Qualche giorno fa è ritornato attuale il Lodo Mondadori, una vicenda finanziaria e giudiziaria, iniziata a metà degli anni ‘80, che vede coinvolti due grandi imprenditori italiani: Silvio Berlusconi e Carlo De Benedetti.

Ma vediamo di ricostruire i fatti:

A metà degli anni ottanta Silvio Berlusconi acquisisce quote sempre più consistenti della Mondadori, rimanendo tuttavia un socio di minoranza.

Nel 1988, dopo l’acquisto da parte di Silvio Berlusconi delle azioni di Leonardo Mondadori, la Arnoldo Mondadori Editore è in mano a tre soggetti: la Fininvest di Silvio Berlusconi, la CIR di Carlo De Benedetti e la famiglia Formenton (gli eredi di Arnoldo Mondadori).
Carlo De Benedetti non approva l’idea di Berlusconi di amministrare personalmente la società e corre ai ripari stipulando un’alleanza con la famiglia Formenton; in pratica De Benedetti riesce a convincere i Formenton a sostenerlo e a vendergli le azioni dell’azienda entro il 30 gennaio 1991 tramite un accordo scritto.

Nel novembre 1989 la famiglia Formenton cambia radicalmente idea e si schiera dalla parte di Berlusconi.
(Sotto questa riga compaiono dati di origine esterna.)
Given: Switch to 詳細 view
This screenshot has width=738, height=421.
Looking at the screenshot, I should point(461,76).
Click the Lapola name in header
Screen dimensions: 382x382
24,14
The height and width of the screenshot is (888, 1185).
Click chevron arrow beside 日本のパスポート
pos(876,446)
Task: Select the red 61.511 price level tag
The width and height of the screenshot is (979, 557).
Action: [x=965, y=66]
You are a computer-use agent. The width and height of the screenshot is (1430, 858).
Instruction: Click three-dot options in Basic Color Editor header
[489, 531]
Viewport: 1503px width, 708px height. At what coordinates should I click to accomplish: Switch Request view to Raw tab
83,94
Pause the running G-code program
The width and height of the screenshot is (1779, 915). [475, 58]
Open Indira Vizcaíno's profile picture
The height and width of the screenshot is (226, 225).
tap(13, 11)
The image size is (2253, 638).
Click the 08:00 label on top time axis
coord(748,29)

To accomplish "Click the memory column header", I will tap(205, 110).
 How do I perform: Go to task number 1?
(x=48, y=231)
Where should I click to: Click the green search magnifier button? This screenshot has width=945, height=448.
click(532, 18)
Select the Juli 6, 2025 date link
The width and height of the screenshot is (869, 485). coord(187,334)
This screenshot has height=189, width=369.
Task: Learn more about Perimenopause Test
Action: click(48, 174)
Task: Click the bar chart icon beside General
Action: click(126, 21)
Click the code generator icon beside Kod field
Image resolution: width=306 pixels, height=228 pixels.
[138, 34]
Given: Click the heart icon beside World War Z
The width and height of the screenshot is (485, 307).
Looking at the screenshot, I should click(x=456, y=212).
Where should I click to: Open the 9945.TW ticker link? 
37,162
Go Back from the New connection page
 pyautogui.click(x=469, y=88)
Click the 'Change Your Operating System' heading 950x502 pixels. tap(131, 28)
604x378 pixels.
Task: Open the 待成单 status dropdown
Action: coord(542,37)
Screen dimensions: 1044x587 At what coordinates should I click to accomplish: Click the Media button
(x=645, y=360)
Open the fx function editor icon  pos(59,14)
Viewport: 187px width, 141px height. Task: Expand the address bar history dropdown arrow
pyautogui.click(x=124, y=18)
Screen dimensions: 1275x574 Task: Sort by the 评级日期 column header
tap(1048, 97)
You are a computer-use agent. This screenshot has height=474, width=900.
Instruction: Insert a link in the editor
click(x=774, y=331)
Questo consente a Berlusconi di insediarsi come nuovo presidente della compagnia il 25 gennaio 1990.
De Benedetti protesta, forte dell’accordo scritto stabilito pochi mesi prima con i Formenton, ma i vari schieramenti non trovano un accordo soddisfacente per tutti e decidono quindi unanimemente di ricorrere ad un lodo arbitrale.

L’arbitrato è una procedimento stragiudiziale (cioè senza ricorso a processo ordinario) per la soluzione di controversie civili e commerciali, svolto mediante l’affidamento di un apposito incarico ad uno o più soggetti terzi rispetto alla controversia, detti arbitratori, normalmente in numero di 3, di cui 2 scelti da ciascuna delle parti ed il terzo di nomina da parte di una persona al di sopra delle parti (es. il Presidente di un Tribunale), i quali producono una loro pronuncia, detta lodo, che contiene la soluzione del caso ritenuta più appropriata.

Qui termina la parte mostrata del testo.